Instructions for the task: Each entry is to be given again precisely, and no picture may be carried over.

Records provided:

- Opening Delimiter -

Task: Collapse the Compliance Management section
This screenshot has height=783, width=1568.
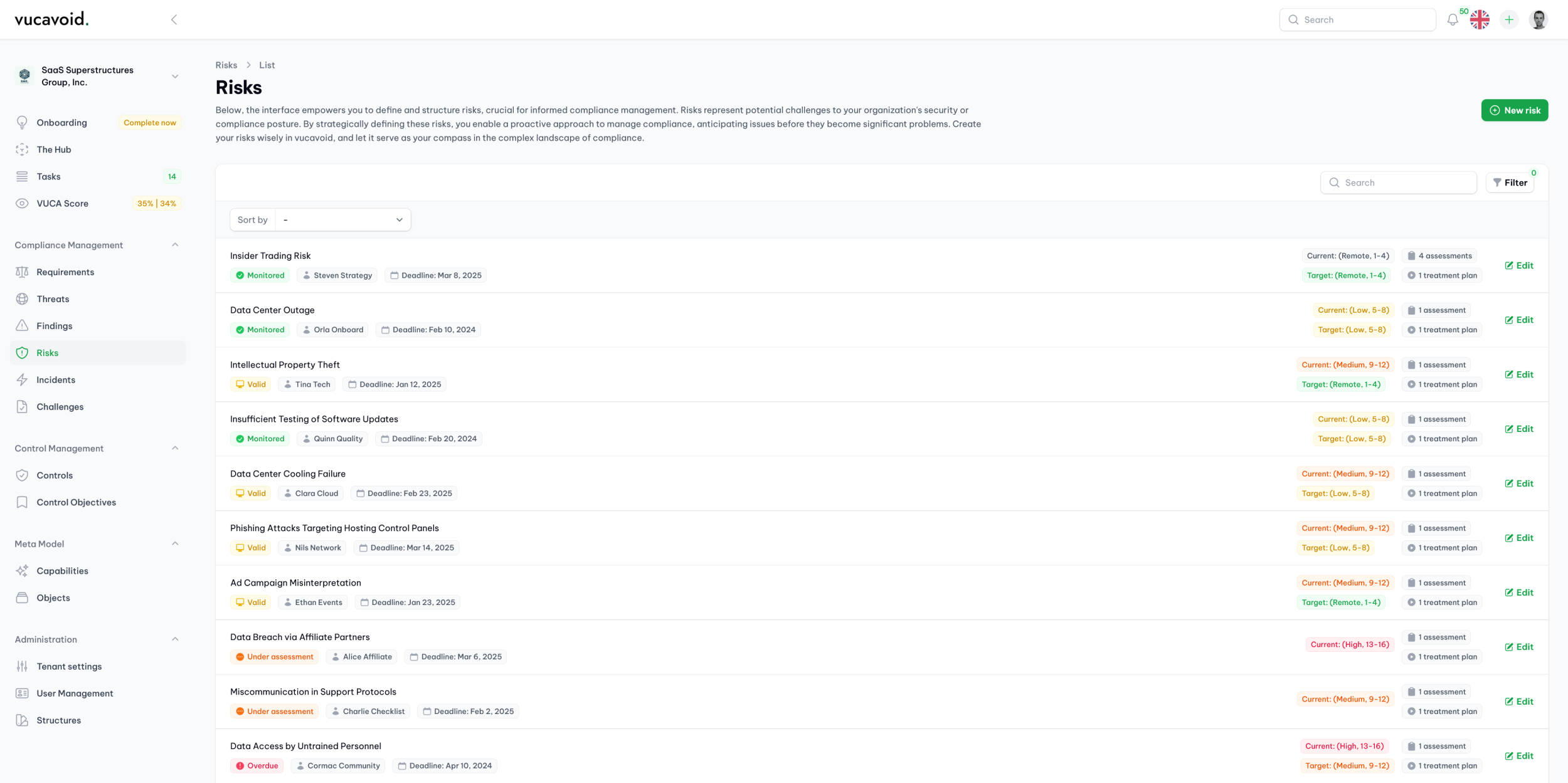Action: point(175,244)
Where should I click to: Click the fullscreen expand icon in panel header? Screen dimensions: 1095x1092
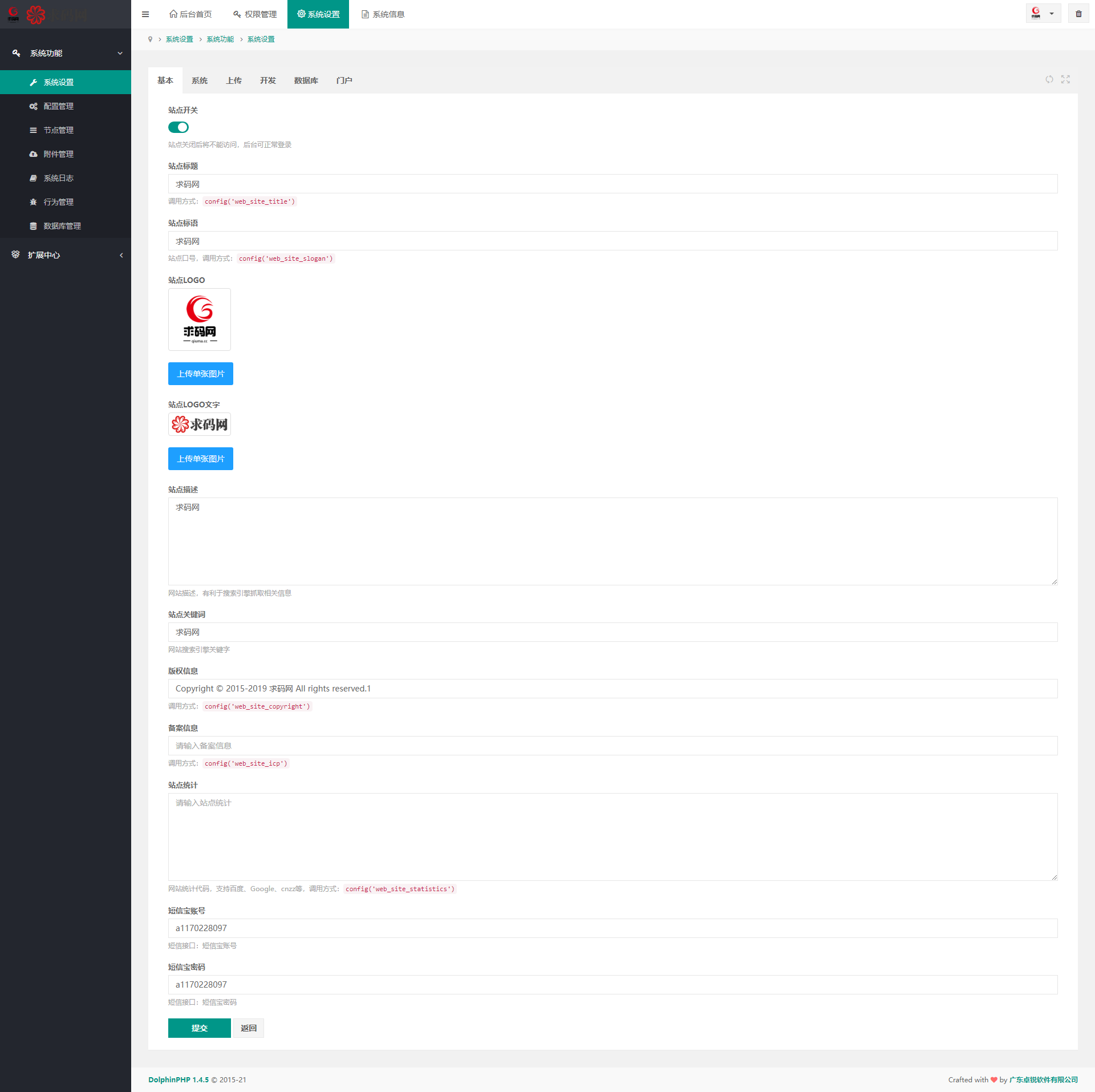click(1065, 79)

- Closing Delimiter -

Task solution:
Task: Collapse the Compliance Management section
This screenshot has height=783, width=1568.
Action: point(175,244)
Where should I click to: Click the fullscreen expand icon in panel header? Screen dimensions: 1095x1092
click(1065, 79)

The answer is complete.